Title: How is Human Language (HTL) Progressing?
Release Date: 2015-05-05
Document Date: 2011-09-06
Description: This 6 September 2011 post from the NSA’s internal SIDToday newsletter describes progress in the agency’s speech-to-text capability over the course of the year: see the Intercept article The Computers are Listening: How the NSA Converts Spoken Words Into Searchable Text, 5 May 2015.
Document: (S//SI//REL) How Is Human Language Technology (HLT) Progressing?

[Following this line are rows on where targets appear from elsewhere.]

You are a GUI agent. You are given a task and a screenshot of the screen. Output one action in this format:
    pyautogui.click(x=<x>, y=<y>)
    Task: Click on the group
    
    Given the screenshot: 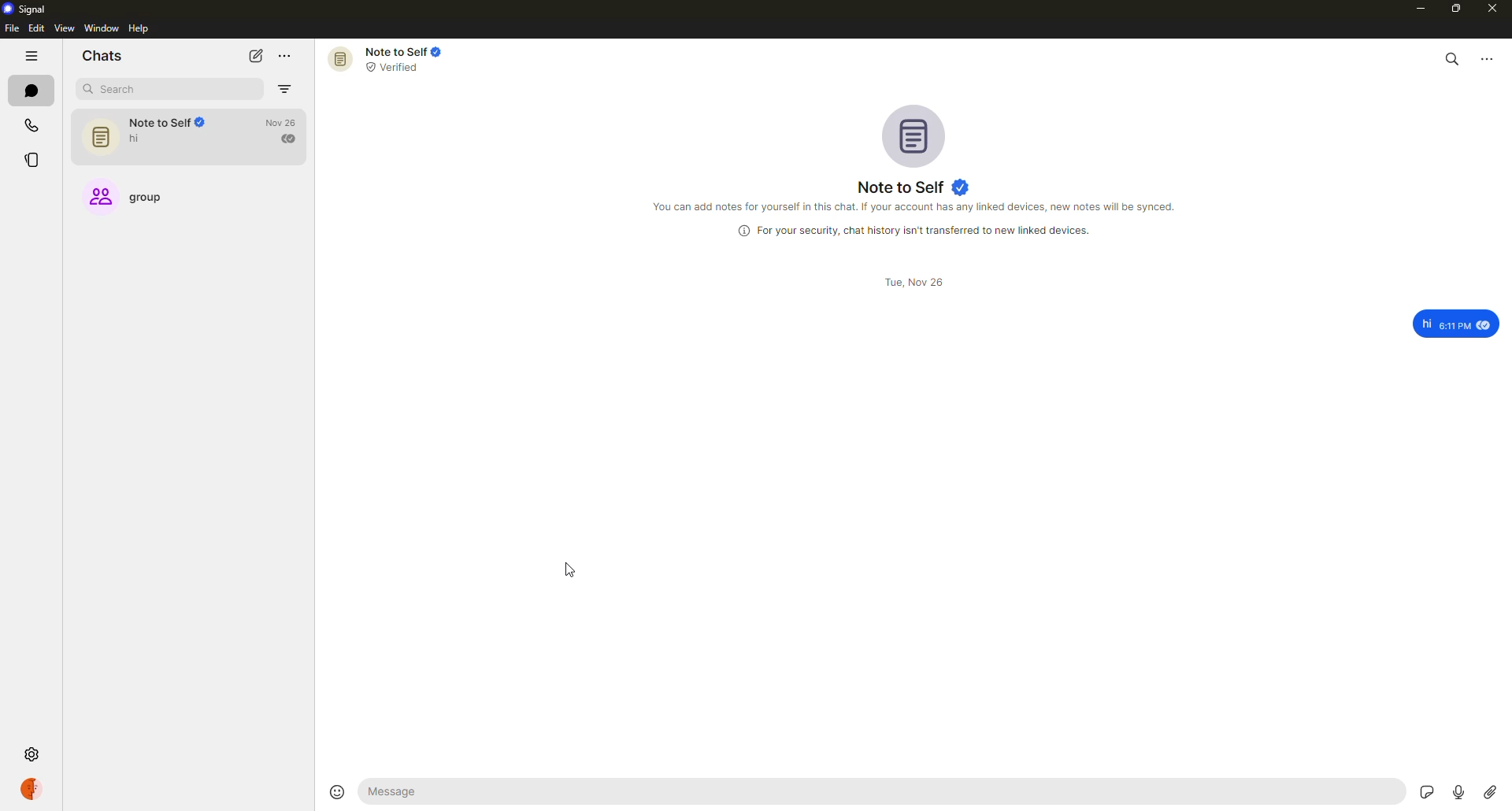 What is the action you would take?
    pyautogui.click(x=141, y=200)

Language Analysis Modernization Lead (S2)
Run Date: 09/06/2011
(S//SI//REL) Editor's intro: At the SID town hall meeting of February 2011
(pictured) briefed on Human Language Technology, i.e., tools that sort through SIGINT voice
collection and automatically find the most promising nuggets, thereby saving linguists countless
hours. What's happened with HLT since that time?
(S//SI//REL) In 2011 we deployed HLT Labs to Afghanistan, NSA Georgia, Latin American SCS
sites, and NSA Texas.
(U) Afghanistan-area targets
(S//SI//REL) Afghan Regional Operating Cryptologic Center (AROCC) analysts started using HLT
Labs to track their targets in April, and when the analytics were successfully used to find new
information, the mission was expanded to include international teams.* The Afghanistan
deployment boasts some technological firsts associated with cloud computing** and includes the
full suite of analytics with Pashto speech-to-text (STT). Recendy French analysts in the ARC were
able to find target speakers on new selectors using speaker recognition.
(S//SI//REL) Our deployment to NSA Georgia enables us to partner with analysts to assess the
performance of our newest STT models: Pashto and Farsi. These languages have limited training
data which creates challenges for STT, and we have been focused on finding applications that are
beneficial even for these low-resource languages. NSA-Georgia traffic includes noisy VHF
collections which seriously degrade analytic performance; however, analysts can still find target
speaker cuts on unknown frequencies.
(U) Spanish-speaking targets
(S//SI//REL) Spanish is the most mature of our speech-to-text analytics, and has higher keyword-
search accuracy than other deployed STT models. We’ve had great success searching for Spanish
keywords at NSA Texas and Latin America SCS sites.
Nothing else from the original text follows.